Is it true that the longer a trendline is, the more significant it becomes? The answer is yes, but this in turn raises other questions. How long should the trendline be to qualify? What is meant by significant? While researching my book Trading Classic Chart Patterns I found lots of platitudes, but little substance. No one seemed to know how well trendlines behaved, or at any rate no one was telling. I decided to find out.

A BRIEF REVIEW

In case you are unfamiliar with trendlines, take a look at Figure 1. Here, downsloping trendlines along daily prices connect the minor highs. This way I can see when the trend changes from down to up (as it did in October 2001, when prices briefly closed above the trendline).

Similarly, I draw upsloping trendlines connecting the minor lows. Again, I'm looking for a trend change warning, and when prices close below the trendline, that's when I get worried.

I avoid drawing the trendline through prices, as in the internal trendline shown in Figure 2. To draw internal trendlines, ignore the one-day price spikes (called tails) and base your trendline on what the majority of traders are doing. This way, you move with the crowd and ignore the independents. Since I use trendlines to help identify price-trend changes, any piercing of the trendline becomes a warning signal. On the other hand, internal trendlines by definition pierce prices often, rendering them almost useless as a trend-change indicator.
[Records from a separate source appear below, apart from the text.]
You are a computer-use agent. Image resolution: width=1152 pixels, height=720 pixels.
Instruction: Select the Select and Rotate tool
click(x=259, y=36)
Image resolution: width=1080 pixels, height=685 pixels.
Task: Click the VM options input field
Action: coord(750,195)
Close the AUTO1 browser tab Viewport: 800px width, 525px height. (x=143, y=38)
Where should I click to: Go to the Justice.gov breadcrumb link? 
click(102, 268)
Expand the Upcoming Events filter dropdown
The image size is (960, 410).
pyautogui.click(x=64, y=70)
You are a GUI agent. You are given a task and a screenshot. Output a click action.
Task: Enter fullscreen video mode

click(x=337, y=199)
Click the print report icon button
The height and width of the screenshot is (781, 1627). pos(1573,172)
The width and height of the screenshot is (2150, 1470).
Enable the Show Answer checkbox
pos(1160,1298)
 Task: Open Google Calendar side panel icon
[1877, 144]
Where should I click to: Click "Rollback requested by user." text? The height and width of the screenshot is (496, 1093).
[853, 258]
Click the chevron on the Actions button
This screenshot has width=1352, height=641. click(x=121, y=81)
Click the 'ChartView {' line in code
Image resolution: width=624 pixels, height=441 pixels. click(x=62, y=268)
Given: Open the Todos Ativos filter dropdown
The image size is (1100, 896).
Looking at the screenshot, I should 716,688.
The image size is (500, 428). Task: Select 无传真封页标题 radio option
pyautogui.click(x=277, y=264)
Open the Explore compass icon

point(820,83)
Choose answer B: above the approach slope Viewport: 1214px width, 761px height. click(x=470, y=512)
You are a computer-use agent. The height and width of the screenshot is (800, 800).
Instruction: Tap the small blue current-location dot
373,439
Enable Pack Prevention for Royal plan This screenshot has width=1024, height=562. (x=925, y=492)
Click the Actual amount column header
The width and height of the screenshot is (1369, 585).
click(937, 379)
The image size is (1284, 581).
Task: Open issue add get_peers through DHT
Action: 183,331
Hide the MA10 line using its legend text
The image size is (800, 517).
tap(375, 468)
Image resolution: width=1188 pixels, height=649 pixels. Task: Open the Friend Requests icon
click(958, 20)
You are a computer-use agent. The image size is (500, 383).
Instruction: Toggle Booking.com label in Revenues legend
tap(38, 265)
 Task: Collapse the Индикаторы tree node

FIGURE 1: TWO TRENDLINES. One trendline slopes downward, connecting the minor highs, and the other slopes upward along the minor lows. When prices pierce the trendline, it is a warning, but no guarantee, of a trend change.


...Continued in the October 2002 issue of Technical Analysis of STOCKS & COMMODITIES


Excerpted from an article originally published in the October 2002 issue of Technical Analysis of STOCKS & COMMODITIES magazine. All rights reserved. © Copyright 2002, Technical Analysis, Inc.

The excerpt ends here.